A 10-year tuition agreement with the semi-private Derry high school is on the March 10 ballot. If approved, Hooksett will join Auburn, Chester, Derry and Hampstead as “sending schools.”
In March 2014, a proposed tuition contract with Pinkerton was defeated by Hooksett voters, 1,096 “no” votes to 792 “yes” votes.
This year’s warrant article reads, “Shall The Hooksett School District vote to approve a tuition agreement with Pinkerton Academy for the education of some of Hooksett’s high school students, which provides for a 10-year term beginning on July 1, 2016 that will automatically be extended for an additional five years every five years unless notice of an intent not to extend the agreement is provided by one of the parties, and further calls for Hooksett to agree that beginning in the fourth year of the agreement (that is, during the school year 2019-2020), the District will commit to a minimum financial enrollment set as the average percentage of its eighth grade students who enroll as ninth-graders in the Academy in the years 2016-2017, 2017-2018, and 2018-2019; such minimum financial enrollment percentage will thereafter remain fixed for the duration of the Agreement, unless the parties otherwise mutually agree to a change, and for Hooksett to pay tuition based on Pinkerton’s operating costs per high school student in an amount equal to tuition charged to other Pinkerton sending districts, and for a Hooksett resident to be appointed as a member of Pinkerton Academy’s Board of Trustees; and further to authorize the School Board to take such other and further actions as are necessary to carry the tuition agreement into effect, including the adoption of minor amendments to the agreement from time to time during its term, without further action by the School District meeting?”
Last year’s failed contract would have required at least 75 students from each grade to attend Pinkerton from years 1 through 5, with a 90 percent attendance rate in years 6 to 10. Some Hooksett residents objected to the percentage requirement, and Charles Littlefield, superintendent of School Administrative Unit (SAU) 15, said that was removed from the agreement to be voted on next week.
Littlefield said in the new proposed contract there will be no “minimum” required by Pinkerton for 2016-17, 2017-18 or 2018-19. Beginning in 2019-20 there will be a minimum, he said, but it will be based on the percentage of Hooksett eighth-graders who chose to go to Pinkerton the previous year.
It’s a matter of “self-selection,” Littlefield said, with the minimum for the final seven years of the contract based on the percentage of children who chose Pinkerton the previous year.
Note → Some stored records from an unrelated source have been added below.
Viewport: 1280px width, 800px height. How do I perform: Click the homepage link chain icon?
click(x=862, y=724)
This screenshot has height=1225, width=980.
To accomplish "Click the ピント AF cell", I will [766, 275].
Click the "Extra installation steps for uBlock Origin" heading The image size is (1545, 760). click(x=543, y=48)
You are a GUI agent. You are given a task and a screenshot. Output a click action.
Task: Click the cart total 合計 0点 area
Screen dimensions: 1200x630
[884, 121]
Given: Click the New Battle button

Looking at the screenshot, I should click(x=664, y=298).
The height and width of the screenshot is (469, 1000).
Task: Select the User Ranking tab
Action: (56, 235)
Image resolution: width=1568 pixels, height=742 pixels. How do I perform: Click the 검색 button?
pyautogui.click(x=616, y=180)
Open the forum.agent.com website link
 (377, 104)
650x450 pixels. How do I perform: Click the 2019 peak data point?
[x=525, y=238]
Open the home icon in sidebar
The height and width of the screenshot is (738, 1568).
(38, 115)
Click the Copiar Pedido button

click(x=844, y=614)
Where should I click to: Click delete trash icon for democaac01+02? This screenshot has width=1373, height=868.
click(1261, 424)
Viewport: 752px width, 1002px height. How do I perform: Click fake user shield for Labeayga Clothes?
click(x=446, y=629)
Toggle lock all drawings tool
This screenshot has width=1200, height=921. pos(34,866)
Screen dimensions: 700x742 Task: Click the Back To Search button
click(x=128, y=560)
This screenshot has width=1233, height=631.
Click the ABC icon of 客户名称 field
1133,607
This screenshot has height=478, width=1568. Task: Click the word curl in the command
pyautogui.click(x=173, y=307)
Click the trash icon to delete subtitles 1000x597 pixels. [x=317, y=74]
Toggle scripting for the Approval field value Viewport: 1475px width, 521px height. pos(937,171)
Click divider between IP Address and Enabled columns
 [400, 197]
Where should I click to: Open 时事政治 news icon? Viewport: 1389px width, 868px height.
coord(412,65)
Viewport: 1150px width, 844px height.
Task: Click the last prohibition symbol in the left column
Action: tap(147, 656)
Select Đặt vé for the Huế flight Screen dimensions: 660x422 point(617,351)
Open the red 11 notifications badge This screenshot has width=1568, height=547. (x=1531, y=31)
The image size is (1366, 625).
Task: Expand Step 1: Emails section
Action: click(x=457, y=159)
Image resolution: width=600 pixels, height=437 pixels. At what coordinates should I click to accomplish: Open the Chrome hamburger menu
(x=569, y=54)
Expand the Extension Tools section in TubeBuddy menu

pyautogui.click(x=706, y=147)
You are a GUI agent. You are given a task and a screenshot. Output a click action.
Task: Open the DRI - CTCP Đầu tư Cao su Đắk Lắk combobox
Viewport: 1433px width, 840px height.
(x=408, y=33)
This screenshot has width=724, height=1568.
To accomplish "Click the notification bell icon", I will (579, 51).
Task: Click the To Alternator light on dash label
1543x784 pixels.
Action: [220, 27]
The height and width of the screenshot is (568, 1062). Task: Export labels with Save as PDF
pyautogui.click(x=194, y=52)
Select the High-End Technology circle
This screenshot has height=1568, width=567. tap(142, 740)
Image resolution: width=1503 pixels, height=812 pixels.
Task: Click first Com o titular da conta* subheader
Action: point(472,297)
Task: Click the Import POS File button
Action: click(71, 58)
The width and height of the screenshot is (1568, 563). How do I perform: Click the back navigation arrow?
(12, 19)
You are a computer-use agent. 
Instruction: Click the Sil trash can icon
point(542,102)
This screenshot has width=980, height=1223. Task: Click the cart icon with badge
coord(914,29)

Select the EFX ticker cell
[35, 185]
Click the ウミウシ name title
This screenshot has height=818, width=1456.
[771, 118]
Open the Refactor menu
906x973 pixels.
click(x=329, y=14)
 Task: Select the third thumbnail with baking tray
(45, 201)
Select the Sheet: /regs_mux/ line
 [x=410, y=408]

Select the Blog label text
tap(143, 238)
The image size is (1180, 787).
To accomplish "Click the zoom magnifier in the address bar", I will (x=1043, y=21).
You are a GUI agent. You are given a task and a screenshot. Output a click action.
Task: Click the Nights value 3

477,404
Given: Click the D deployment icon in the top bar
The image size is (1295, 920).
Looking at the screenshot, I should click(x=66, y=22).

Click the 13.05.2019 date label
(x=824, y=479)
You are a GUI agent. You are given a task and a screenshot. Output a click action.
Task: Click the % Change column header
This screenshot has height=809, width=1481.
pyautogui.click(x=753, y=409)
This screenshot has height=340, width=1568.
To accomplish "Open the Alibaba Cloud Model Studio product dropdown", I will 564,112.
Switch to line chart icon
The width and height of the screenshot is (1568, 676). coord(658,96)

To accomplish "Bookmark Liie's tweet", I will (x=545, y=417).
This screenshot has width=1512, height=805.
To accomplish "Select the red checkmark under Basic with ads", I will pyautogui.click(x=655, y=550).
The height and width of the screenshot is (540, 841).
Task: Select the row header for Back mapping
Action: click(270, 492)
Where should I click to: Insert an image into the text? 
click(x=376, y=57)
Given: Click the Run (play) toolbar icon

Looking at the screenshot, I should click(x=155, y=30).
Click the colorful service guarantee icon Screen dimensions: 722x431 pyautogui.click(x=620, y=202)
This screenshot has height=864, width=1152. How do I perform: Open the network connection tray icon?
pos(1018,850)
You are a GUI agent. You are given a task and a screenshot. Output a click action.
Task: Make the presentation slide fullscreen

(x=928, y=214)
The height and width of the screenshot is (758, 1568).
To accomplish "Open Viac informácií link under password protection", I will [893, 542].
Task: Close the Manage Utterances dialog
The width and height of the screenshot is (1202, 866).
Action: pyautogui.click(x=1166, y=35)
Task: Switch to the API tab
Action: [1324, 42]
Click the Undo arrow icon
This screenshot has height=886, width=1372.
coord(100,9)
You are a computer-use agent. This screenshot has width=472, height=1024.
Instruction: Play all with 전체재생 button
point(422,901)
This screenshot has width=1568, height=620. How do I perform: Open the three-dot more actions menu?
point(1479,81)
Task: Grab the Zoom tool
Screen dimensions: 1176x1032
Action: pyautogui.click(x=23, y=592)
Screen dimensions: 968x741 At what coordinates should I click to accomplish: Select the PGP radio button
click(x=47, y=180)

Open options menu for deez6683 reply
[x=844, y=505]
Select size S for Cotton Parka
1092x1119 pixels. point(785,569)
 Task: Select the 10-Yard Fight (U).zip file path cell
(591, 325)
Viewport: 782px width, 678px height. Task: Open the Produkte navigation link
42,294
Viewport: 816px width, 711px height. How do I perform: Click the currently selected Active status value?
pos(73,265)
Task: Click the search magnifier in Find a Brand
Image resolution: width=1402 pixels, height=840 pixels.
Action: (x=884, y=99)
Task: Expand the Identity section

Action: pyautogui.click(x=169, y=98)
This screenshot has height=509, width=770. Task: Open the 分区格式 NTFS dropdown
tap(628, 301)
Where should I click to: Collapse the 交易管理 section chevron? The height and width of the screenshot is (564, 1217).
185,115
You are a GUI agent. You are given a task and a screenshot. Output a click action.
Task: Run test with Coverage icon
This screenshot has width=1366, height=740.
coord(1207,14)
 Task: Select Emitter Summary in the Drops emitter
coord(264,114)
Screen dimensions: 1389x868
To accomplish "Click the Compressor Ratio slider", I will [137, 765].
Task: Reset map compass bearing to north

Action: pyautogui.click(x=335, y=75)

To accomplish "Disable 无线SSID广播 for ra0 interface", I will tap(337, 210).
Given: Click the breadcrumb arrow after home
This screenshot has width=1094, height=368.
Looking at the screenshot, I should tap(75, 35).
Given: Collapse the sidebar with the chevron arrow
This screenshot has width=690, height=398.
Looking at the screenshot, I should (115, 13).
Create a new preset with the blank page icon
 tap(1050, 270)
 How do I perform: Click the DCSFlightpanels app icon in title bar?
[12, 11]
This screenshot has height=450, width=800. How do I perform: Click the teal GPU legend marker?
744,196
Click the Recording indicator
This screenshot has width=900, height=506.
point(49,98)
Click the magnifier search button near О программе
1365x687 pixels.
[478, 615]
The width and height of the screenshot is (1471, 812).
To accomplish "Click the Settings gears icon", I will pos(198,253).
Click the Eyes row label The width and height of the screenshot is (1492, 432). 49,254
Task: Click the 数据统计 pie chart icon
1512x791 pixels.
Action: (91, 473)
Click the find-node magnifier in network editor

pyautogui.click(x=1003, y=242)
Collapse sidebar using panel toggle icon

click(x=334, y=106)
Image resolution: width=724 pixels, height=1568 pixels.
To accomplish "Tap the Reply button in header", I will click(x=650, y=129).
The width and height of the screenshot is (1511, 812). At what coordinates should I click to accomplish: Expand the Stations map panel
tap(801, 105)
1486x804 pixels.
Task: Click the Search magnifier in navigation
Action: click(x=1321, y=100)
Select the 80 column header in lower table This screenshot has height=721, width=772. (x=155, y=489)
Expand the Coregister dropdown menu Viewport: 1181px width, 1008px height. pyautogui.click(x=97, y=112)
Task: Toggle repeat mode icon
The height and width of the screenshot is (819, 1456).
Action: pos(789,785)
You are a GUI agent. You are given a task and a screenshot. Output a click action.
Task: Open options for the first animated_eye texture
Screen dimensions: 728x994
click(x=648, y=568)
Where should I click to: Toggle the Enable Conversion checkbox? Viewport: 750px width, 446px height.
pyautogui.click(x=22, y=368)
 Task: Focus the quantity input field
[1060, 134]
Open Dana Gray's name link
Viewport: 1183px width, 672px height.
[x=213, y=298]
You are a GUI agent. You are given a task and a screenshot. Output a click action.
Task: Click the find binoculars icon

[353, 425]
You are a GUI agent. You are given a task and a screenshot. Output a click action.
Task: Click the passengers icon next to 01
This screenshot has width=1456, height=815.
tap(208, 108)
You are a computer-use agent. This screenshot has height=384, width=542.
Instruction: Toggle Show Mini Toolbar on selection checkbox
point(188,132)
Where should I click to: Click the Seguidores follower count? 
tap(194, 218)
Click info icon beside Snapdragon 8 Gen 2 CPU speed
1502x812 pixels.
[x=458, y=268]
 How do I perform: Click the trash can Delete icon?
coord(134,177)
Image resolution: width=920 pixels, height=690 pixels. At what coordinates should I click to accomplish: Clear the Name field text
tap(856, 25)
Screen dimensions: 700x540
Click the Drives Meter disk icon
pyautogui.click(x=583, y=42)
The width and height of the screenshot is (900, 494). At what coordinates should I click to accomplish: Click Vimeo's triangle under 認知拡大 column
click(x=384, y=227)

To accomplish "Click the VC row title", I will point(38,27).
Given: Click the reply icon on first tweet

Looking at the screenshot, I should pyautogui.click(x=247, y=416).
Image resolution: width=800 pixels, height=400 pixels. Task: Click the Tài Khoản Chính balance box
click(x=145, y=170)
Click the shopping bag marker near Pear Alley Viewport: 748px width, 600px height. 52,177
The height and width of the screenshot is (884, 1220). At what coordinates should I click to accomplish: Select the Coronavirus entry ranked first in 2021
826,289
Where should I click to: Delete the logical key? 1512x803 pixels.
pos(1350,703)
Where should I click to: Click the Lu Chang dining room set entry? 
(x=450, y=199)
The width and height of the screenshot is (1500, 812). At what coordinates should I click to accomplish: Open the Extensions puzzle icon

Hooksett School Board Chairman Joanne McHugh said the difference between this and the previous contract is that, “This time Hooksett will be the one to determine the level of students attending.” She explained that under the contract, the board and administration will take a three-year average of the students selecting Pinkerton and that would be the minimum number they need to send to Pinkerton in the fourth year.
The new standard was arrived at after “a lot of negotiation,” McHugh said. “Hooksett went into the negotiations with the request that Pinkerton look at their difference from the other sending towns.”
Chief among those differences, McHugh said, is the “long history” with Manchester schools and the number of parents who want Manchester for their children.
McHugh said Pinkerton “understands where we’re coming from” and that this proposed arrangement has a better chance of being accepted by voters.
McHugh said the idea is to have both Hooksett and Manchester be “anchor schools.”
There is a long history with Manchester, McHugh said, and some families “feared that would no longer be an option.”
The contract if approved would go into effect July 1, 2016, and go into effect with the 2015-16 school year.
Hooksett began seeking other options for its high school students after a public ending of its contract with the Manchester school system two years ago.
Currently, Hooksett students may attend Bow, Londonderry, Pembroke Academy or Manchester high schools.